Nothing is to be altered. Print each record in full.

• Collected data entries
● ● ● ● ● ● ●

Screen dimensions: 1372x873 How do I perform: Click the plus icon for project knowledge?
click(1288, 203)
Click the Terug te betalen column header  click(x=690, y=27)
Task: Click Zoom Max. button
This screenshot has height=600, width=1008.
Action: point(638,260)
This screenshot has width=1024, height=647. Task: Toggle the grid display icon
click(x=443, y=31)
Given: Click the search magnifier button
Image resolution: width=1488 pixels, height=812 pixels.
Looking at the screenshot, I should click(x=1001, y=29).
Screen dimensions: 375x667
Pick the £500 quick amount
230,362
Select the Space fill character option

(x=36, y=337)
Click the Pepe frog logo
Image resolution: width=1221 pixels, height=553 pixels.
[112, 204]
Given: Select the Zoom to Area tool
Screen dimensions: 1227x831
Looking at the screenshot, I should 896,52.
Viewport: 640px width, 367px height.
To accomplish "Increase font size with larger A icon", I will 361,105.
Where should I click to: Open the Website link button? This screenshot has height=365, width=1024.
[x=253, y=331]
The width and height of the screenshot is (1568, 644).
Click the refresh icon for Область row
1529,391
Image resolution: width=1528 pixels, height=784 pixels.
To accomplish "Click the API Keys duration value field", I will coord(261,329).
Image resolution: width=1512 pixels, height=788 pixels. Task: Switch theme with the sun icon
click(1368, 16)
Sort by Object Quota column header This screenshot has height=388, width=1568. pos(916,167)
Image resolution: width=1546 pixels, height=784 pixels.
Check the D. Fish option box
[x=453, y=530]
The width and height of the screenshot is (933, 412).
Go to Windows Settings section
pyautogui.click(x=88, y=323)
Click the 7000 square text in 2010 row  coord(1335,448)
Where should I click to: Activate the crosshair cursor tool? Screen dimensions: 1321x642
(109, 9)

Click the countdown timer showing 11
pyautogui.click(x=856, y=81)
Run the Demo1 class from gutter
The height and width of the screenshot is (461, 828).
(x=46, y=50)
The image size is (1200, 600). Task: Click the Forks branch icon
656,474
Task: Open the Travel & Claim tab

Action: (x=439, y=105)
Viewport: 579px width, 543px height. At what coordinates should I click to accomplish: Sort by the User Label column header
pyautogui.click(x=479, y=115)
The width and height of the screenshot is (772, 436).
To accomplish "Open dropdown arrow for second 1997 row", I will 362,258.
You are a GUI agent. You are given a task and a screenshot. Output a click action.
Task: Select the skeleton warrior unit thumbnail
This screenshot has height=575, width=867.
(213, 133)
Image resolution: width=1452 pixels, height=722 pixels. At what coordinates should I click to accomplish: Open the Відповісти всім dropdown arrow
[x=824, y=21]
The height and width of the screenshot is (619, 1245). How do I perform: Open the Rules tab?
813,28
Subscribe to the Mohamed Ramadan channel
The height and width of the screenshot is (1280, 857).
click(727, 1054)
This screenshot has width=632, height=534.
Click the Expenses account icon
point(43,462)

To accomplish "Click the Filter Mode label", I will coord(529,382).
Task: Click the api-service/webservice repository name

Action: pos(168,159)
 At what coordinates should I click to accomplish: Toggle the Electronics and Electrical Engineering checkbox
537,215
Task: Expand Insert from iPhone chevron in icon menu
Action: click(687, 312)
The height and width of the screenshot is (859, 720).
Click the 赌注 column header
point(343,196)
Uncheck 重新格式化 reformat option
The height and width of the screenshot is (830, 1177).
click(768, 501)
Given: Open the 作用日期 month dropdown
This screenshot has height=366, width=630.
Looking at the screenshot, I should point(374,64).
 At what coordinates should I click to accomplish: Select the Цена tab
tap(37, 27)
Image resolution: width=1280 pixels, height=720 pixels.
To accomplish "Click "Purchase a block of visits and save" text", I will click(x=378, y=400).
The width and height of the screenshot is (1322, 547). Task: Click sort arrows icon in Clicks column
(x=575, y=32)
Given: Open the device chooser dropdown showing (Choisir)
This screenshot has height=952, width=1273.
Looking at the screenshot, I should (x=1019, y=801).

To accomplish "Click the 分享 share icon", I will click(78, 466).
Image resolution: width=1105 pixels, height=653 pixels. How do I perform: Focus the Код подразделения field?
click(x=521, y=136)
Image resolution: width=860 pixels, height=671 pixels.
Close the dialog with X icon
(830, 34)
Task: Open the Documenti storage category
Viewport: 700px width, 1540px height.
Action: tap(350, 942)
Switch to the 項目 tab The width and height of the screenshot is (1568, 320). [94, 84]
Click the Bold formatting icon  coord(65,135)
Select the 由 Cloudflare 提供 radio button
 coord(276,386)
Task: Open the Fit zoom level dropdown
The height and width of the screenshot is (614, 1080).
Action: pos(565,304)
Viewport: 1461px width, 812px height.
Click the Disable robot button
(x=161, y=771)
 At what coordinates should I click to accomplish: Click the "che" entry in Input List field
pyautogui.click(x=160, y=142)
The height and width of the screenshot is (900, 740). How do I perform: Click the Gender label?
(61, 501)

● ● ● ● ● ● ●

• ANSWER SECTION
Screen dimensions: 1372x873 How do I perform: Click the plus icon for project knowledge?
click(1288, 203)
Click the Terug te betalen column header  click(x=690, y=27)
Task: Click Zoom Max. button
This screenshot has height=600, width=1008.
Action: point(638,260)
This screenshot has width=1024, height=647. Task: Toggle the grid display icon
click(x=443, y=31)
Given: Click the search magnifier button
Image resolution: width=1488 pixels, height=812 pixels.
Looking at the screenshot, I should click(x=1001, y=29).
Screen dimensions: 375x667
Pick the £500 quick amount
230,362
Select the Space fill character option

(x=36, y=337)
Click the Pepe frog logo
Image resolution: width=1221 pixels, height=553 pixels.
[112, 204]
Given: Select the Zoom to Area tool
Screen dimensions: 1227x831
Looking at the screenshot, I should 896,52.
Viewport: 640px width, 367px height.
To accomplish "Increase font size with larger A icon", I will 361,105.
Where should I click to: Open the Website link button? This screenshot has height=365, width=1024.
[x=253, y=331]
The width and height of the screenshot is (1568, 644).
Click the refresh icon for Область row
1529,391
Image resolution: width=1528 pixels, height=784 pixels.
To accomplish "Click the API Keys duration value field", I will coord(261,329).
Image resolution: width=1512 pixels, height=788 pixels. Task: Switch theme with the sun icon
click(1368, 16)
Sort by Object Quota column header This screenshot has height=388, width=1568. pos(916,167)
Image resolution: width=1546 pixels, height=784 pixels.
Check the D. Fish option box
[x=453, y=530]
The width and height of the screenshot is (933, 412).
Go to Windows Settings section
pyautogui.click(x=88, y=323)
Click the 7000 square text in 2010 row  coord(1335,448)
Where should I click to: Activate the crosshair cursor tool? Screen dimensions: 1321x642
(109, 9)

Click the countdown timer showing 11
pyautogui.click(x=856, y=81)
Run the Demo1 class from gutter
The height and width of the screenshot is (461, 828).
(x=46, y=50)
The image size is (1200, 600). Task: Click the Forks branch icon
656,474
Task: Open the Travel & Claim tab

Action: (x=439, y=105)
Viewport: 579px width, 543px height. At what coordinates should I click to accomplish: Sort by the User Label column header
pyautogui.click(x=479, y=115)
The width and height of the screenshot is (772, 436).
To accomplish "Open dropdown arrow for second 1997 row", I will 362,258.
You are a GUI agent. You are given a task and a screenshot. Output a click action.
Task: Select the skeleton warrior unit thumbnail
This screenshot has height=575, width=867.
(213, 133)
Image resolution: width=1452 pixels, height=722 pixels. At what coordinates should I click to accomplish: Open the Відповісти всім dropdown arrow
[x=824, y=21]
The height and width of the screenshot is (619, 1245). How do I perform: Open the Rules tab?
813,28
Subscribe to the Mohamed Ramadan channel
The height and width of the screenshot is (1280, 857).
click(727, 1054)
This screenshot has width=632, height=534.
Click the Expenses account icon
point(43,462)

To accomplish "Click the Filter Mode label", I will coord(529,382).
Task: Click the api-service/webservice repository name

Action: pos(168,159)
 At what coordinates should I click to accomplish: Toggle the Electronics and Electrical Engineering checkbox
537,215
Task: Expand Insert from iPhone chevron in icon menu
Action: click(687, 312)
The height and width of the screenshot is (859, 720).
Click the 赌注 column header
point(343,196)
Uncheck 重新格式化 reformat option
The height and width of the screenshot is (830, 1177).
click(768, 501)
Given: Open the 作用日期 month dropdown
This screenshot has height=366, width=630.
Looking at the screenshot, I should point(374,64).
 At what coordinates should I click to accomplish: Select the Цена tab
tap(37, 27)
Image resolution: width=1280 pixels, height=720 pixels.
To accomplish "Click "Purchase a block of visits and save" text", I will click(x=378, y=400).
The width and height of the screenshot is (1322, 547). Task: Click sort arrows icon in Clicks column
(x=575, y=32)
Given: Open the device chooser dropdown showing (Choisir)
This screenshot has height=952, width=1273.
Looking at the screenshot, I should (x=1019, y=801).

To accomplish "Click the 分享 share icon", I will click(78, 466).
Image resolution: width=1105 pixels, height=653 pixels. How do I perform: Focus the Код подразделения field?
click(x=521, y=136)
Image resolution: width=860 pixels, height=671 pixels.
Close the dialog with X icon
(830, 34)
Task: Open the Documenti storage category
Viewport: 700px width, 1540px height.
Action: tap(350, 942)
Switch to the 項目 tab The width and height of the screenshot is (1568, 320). [94, 84]
Click the Bold formatting icon  coord(65,135)
Select the 由 Cloudflare 提供 radio button
 coord(276,386)
Task: Open the Fit zoom level dropdown
The height and width of the screenshot is (614, 1080).
Action: pos(565,304)
Viewport: 1461px width, 812px height.
Click the Disable robot button
(x=161, y=771)
 At what coordinates should I click to accomplish: Click the "che" entry in Input List field
pyautogui.click(x=160, y=142)
The height and width of the screenshot is (900, 740). How do I perform: Click the Gender label?
(61, 501)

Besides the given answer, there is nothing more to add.